# PyTorch Tutorial

## PyTorch Tensors

PyTorch is a lot like numpy. A lot of operations used to manipulate numpy arrays have their counterparts in pytorch and numpy arrays can be converted to and from pytorch *tensors*. PyTorch arrays are given the more proper mathematical name of tensors (see e.g tensorflow), but for all intents and purposes these are simply multi-dimensional arrays. 

If you are familiar with numpy arrays then manipulating pytorch tensors should not be too unfamiliar to you. Below are some examples. Let us begin by importing torch and numpy.

In [3]:
import torch #import torch
import numpy as np

Generating a random array of size 2x2x2: NumPy vs PyTorch

In [32]:
# Numpy
numpy_random_arr = np.random.rand(2,2,2)
numpy_random_arr

array([[[0.26750508, 0.63507303],
        [0.72651604, 0.41289983]],

       [[0.8224605 , 0.03002775],
        [0.9270561 , 0.41149525]]])

In [33]:
# PyTorch
torch_random_arr = torch.rand(2,2,2)
torch_random_arr

tensor([[[0.2671, 0.4111],
         [0.3481, 0.4226]],

        [[0.2356, 0.2893],
         [0.7886, 0.5119]]])

They are indexed in the same way

In [23]:
torch_random_arr[0,0,0], numpy_random_arr[0,0,0]

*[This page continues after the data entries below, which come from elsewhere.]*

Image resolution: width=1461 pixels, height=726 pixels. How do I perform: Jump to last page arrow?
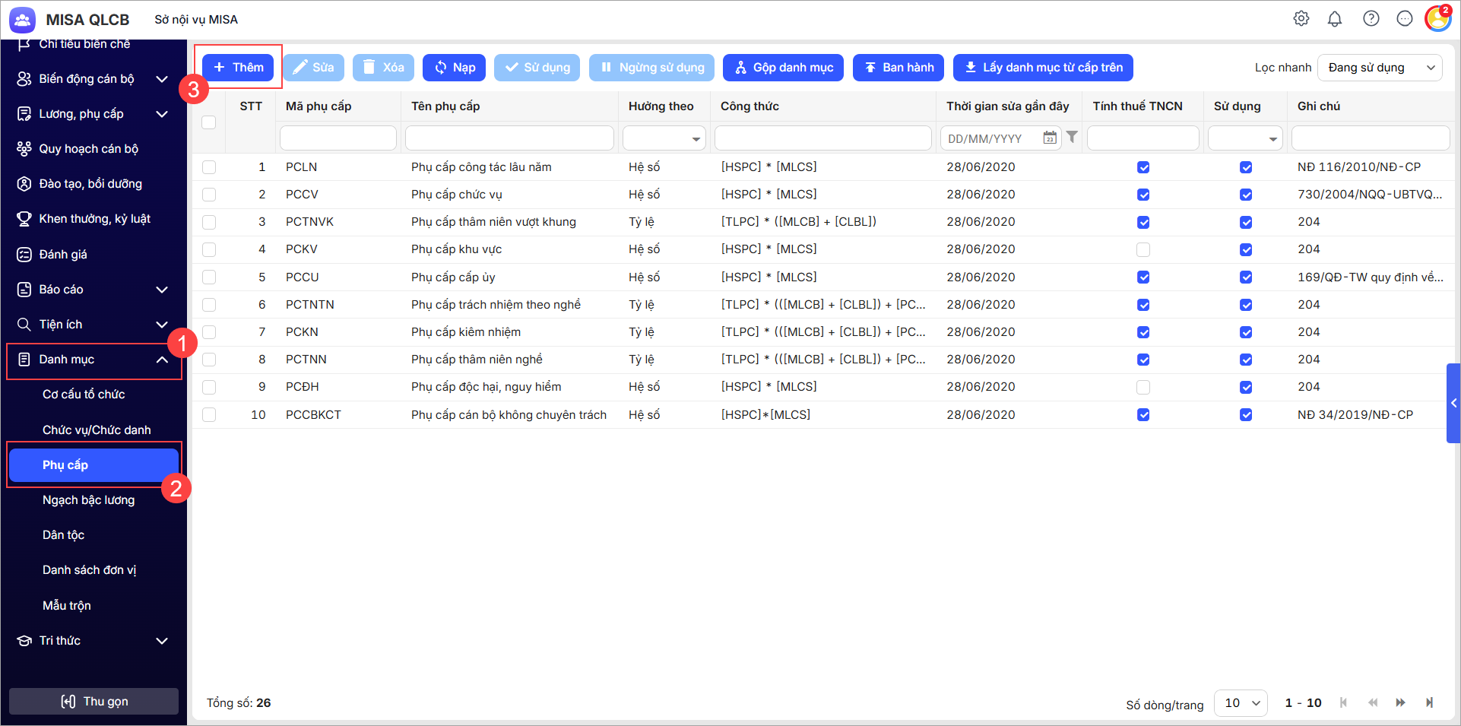(1429, 703)
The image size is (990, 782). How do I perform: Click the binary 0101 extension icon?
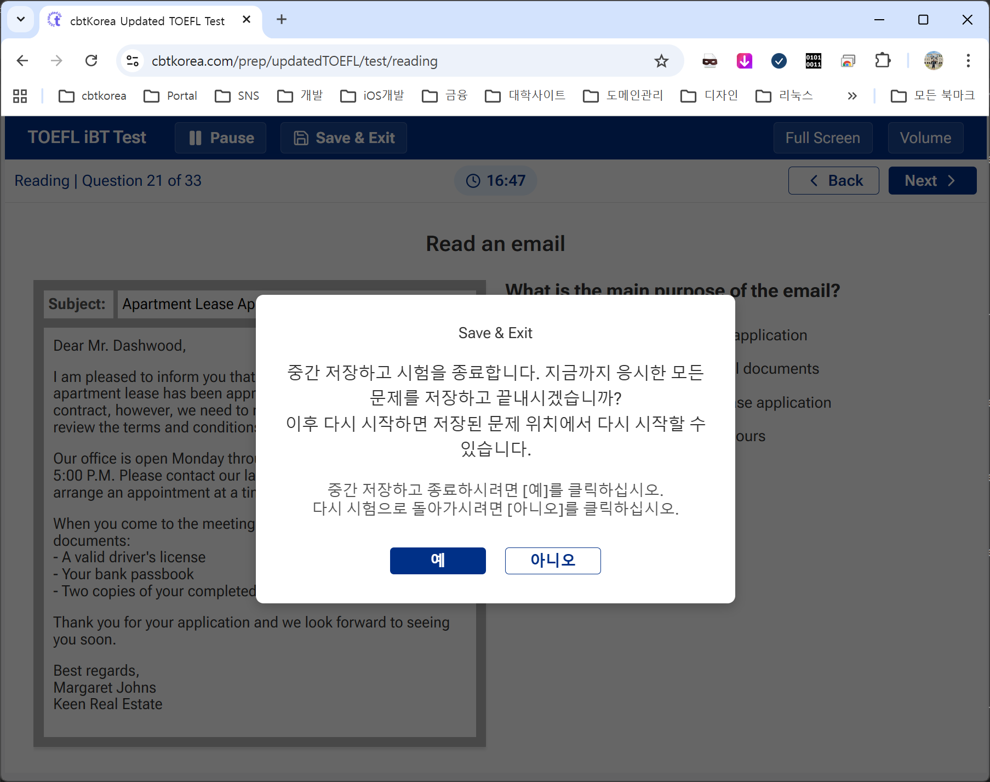[x=813, y=61]
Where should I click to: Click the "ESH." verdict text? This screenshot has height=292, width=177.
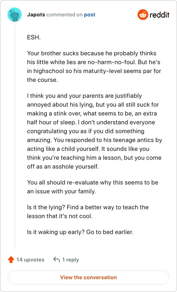click(34, 38)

(tensor(0.9665), 0.9300530825946917)

and can be reshaped using reshape functions ...

In [30]:
torch_random_arr = torch_random_arr.reshape(4,2)
print(torch_random_arr.size())

torch.Size([4, 2])


In [31]:
numpy_random_arr = np.reshape(numpy_random_arr, [4,2])
print(numpy_random_arr.shape)

(4, 2)


Converting to and from numpy arrays is easy:

In [38]:
a = np.array([[1,2],[3,4]]) # make a numpy array

a_torch = torch.from_numpy(a) #converting to a torch Tensor from a numpy array
print(a_torch) 

a_np = a_torch.numpy() # converting to a numpy array from a torch Tensor
print(a_np)

tensor([[1, 2],
        [3, 4]], dtype=torch.int32)
[[1 2]
 [3 4]]


Other basic functions such as torch.diag, torch.cat (concatenate), torch.matmul work similarly to their numpy equivalents. <br>
As always, when looking for a function **check the documentation**

Notice that printing the torch tensor also gave a dtype. Just like in numpy, the data type of an object is important.
PyTorch Tensors types - just like in any other programming language - depend on whether they are storing integers, floating points or bools, and in how many bits. Often, it is important to make sure tensors are of the right / matching type when performing operations on them.
<br>
See https://pytorch.org/docs/stable/tensors.html for a list of dtypes and what they are called in PyTorch.

Changing torch tensor type is simple too:


In [42]:
print(a_torch)
print(a_torch.to(torch.double)) #casts the int32 dtype tensor into a 64 bit float dtype tensor

tensor([[1, 2],
        [3, 4]], dtype=torch.int32)
tensor([[1., 2.],
        [3., 4.]], dtype=torch.float64)



## Task: Basic Tensor Operations

1. Generate two random numpy arrays, **a** and __b__ of sizes [12,5] and [3,5,20] 


2. Find the matrix product **a** $\cdot$ __b__. Result should be of shape (3,12,20) <br>
    *hint: may need to reshape a first*
    
    
3. Convert **a** and __b__ into PyTorch Tensors and repeat.



In [31]:
# Solution:
a = np.random.rand(12,5)
b = np.random.rand(3,5,20)
np.matmul(np.reshape(a, [1, 12,5]),b).shape

a_t = torch.from_numpy(a)
b_t = torch.from_numpy(b)

print(torch.matmul(a_t, b_t).size())

torch.Size([3, 12, 20])


As you might imagine, it is not the similarities between the two that we are interested in, but what makes torch Tensors relevant to machine learning. The most significant and relevant difference is that PyTorch Tensors also have an associated *gradient*. It is this that is used to perform the optimization that machine learning is based on. 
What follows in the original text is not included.